--- START ---
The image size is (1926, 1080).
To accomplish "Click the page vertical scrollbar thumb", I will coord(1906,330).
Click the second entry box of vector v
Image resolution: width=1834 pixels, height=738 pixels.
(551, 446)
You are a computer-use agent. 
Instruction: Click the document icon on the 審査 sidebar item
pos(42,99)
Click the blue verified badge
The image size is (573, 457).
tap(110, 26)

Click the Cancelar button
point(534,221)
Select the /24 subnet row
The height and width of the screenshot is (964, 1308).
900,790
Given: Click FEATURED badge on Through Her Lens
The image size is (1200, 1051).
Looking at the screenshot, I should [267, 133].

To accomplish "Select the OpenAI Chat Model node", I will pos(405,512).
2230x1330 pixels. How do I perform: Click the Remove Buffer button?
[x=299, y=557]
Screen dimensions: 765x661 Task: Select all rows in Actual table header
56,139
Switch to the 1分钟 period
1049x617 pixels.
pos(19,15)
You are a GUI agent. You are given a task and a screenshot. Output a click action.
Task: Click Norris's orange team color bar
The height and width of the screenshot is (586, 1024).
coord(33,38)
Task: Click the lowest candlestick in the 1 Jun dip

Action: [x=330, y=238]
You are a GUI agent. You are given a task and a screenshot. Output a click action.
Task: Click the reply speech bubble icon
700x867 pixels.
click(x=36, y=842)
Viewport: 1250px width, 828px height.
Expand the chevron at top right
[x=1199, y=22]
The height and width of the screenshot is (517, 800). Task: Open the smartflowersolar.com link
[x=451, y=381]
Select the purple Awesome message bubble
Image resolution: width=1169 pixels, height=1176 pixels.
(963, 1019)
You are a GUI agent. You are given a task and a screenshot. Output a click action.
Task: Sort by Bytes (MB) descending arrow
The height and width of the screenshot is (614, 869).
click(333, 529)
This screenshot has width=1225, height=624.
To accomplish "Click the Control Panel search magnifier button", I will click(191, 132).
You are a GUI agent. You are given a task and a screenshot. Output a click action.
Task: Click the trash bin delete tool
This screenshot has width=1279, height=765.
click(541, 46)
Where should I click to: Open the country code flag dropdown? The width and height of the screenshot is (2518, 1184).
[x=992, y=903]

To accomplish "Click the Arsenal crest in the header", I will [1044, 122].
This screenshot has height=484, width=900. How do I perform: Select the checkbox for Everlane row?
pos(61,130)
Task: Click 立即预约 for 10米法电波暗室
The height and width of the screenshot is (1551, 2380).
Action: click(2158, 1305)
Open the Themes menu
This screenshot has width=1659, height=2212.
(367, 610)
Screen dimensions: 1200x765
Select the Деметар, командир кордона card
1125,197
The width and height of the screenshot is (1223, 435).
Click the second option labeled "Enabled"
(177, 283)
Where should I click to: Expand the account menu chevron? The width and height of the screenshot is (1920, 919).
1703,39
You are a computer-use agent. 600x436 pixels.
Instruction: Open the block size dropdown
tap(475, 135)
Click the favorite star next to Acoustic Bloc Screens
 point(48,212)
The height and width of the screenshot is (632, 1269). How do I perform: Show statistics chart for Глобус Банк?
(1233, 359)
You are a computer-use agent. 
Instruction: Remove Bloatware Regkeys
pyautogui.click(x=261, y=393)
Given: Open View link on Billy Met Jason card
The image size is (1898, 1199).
--- END ---
Print the entries that run from the line containing "This screenshot has width=1225, height=624." through the line containing "will click(191, 132).", both included, exactly as they stand.

This screenshot has width=1225, height=624.
To accomplish "Click the Control Panel search magnifier button", I will click(191, 132).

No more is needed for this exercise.